Stored items:

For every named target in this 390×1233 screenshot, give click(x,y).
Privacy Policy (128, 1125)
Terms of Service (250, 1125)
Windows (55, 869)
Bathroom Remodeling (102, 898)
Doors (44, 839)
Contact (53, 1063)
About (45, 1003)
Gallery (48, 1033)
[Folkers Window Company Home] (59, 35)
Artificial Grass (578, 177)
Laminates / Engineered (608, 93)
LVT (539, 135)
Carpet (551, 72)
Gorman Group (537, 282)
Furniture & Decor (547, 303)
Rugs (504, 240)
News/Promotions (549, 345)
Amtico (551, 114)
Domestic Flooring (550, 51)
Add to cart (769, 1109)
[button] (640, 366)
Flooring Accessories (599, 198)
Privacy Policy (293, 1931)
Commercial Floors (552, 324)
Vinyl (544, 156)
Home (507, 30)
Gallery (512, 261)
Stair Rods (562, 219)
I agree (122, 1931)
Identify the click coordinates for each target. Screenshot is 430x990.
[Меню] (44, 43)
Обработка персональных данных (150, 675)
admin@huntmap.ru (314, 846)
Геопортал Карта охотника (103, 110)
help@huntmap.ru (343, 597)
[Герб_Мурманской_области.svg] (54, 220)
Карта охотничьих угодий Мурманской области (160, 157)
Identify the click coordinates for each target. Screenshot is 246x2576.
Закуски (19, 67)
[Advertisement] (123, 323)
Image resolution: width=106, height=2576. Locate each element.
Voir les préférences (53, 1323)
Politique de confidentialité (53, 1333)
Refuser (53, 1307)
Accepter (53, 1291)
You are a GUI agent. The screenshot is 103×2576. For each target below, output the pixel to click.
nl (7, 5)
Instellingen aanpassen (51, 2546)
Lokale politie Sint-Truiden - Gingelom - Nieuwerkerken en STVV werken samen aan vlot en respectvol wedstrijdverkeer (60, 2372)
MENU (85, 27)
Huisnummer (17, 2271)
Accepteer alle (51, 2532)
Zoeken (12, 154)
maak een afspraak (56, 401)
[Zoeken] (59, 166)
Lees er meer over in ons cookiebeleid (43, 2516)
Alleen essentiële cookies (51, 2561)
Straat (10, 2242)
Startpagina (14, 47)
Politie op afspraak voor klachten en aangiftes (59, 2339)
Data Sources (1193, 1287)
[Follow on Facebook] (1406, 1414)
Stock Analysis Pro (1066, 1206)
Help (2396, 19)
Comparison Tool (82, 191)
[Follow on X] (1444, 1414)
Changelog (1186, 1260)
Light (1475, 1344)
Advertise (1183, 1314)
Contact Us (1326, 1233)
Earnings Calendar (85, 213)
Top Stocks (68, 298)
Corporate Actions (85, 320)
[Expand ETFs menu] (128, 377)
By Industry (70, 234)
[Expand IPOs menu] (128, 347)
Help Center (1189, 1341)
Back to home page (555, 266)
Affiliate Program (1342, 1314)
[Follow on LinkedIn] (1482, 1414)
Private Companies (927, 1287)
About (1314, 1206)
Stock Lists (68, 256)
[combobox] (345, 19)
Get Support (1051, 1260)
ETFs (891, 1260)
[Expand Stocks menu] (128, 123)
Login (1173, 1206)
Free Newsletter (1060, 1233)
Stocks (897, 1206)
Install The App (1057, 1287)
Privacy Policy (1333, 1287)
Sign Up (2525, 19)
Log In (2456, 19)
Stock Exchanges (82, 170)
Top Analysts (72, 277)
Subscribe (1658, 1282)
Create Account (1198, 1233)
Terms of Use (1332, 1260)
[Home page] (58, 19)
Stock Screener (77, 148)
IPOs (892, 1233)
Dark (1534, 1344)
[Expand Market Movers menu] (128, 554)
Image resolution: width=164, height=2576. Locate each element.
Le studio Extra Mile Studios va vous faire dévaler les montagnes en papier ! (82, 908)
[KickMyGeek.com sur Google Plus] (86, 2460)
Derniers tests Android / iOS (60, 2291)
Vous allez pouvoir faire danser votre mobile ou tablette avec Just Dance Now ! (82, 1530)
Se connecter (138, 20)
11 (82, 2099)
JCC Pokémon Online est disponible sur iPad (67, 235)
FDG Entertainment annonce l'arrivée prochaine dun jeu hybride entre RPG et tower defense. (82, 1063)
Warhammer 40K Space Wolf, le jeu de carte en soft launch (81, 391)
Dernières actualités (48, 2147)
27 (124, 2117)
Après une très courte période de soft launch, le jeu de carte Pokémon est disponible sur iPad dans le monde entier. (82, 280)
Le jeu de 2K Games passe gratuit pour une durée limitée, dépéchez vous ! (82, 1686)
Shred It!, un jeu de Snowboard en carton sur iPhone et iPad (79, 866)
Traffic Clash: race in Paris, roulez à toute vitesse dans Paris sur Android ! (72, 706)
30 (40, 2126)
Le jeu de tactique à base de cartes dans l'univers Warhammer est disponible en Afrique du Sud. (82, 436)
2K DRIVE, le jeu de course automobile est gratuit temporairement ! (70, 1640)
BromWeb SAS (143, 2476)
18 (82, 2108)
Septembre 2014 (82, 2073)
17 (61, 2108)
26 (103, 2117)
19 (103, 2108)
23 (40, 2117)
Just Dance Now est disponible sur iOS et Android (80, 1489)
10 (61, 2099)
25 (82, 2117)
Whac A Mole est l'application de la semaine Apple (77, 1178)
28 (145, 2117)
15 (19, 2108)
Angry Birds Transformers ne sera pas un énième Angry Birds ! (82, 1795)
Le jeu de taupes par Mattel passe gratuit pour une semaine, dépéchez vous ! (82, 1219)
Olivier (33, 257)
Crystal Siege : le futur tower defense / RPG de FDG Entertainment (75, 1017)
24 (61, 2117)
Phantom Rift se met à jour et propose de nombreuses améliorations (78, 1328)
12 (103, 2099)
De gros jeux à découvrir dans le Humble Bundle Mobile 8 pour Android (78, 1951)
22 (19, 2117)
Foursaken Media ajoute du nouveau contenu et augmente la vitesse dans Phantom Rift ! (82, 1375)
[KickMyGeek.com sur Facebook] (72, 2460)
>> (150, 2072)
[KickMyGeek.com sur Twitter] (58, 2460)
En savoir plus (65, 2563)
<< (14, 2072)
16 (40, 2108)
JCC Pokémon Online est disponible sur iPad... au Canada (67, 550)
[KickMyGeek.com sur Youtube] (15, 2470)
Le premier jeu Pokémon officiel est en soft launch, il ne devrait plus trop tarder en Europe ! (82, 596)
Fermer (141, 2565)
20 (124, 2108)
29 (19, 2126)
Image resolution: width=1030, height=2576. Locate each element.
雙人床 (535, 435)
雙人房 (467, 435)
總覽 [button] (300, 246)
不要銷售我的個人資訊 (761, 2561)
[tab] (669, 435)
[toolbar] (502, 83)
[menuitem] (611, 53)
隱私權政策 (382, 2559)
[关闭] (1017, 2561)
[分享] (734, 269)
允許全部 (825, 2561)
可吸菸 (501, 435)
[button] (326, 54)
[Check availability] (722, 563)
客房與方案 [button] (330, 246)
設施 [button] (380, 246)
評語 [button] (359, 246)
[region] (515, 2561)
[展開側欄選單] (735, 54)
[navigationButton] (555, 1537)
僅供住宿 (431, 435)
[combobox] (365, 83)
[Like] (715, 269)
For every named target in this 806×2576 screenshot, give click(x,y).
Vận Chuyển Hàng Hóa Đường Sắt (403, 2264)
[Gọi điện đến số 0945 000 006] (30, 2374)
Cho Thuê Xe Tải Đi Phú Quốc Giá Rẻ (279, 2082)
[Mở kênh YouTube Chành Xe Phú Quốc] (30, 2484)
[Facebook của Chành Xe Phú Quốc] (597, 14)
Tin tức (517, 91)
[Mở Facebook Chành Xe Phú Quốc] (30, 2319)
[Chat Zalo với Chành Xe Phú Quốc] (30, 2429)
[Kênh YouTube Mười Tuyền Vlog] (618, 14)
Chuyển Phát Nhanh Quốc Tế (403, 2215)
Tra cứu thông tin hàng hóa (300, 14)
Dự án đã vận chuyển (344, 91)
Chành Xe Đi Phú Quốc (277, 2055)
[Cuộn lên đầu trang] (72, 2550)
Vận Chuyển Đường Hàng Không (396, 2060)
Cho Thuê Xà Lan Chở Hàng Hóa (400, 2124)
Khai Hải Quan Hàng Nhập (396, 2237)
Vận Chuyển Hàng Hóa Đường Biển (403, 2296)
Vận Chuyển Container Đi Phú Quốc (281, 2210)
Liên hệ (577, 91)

**What you should do:** Retype only the stretch of lines above starting at the one with "help@huntmap.ru (343, 597)" and stopping at the one with "MENU (85, 27)", exactly as written, with both kept.

**Solution for this exercise:**
help@huntmap.ru (343, 597)
[Герб_Мурманской_области.svg] (54, 220)
Карта охотничьих угодий Мурманской области (160, 157)
Identify the click coordinates for each target. Screenshot is 246x2576.
Закуски (19, 67)
[Advertisement] (123, 323)
Image resolution: width=106, height=2576. Locate each element.
Voir les préférences (53, 1323)
Politique de confidentialité (53, 1333)
Refuser (53, 1307)
Accepter (53, 1291)
You are a GUI agent. The screenshot is 103×2576. For each target below, output the pixel to click.
nl (7, 5)
Instellingen aanpassen (51, 2546)
Lokale politie Sint-Truiden - Gingelom - Nieuwerkerken en STVV werken samen aan vlot en respectvol wedstrijdverkeer (60, 2372)
MENU (85, 27)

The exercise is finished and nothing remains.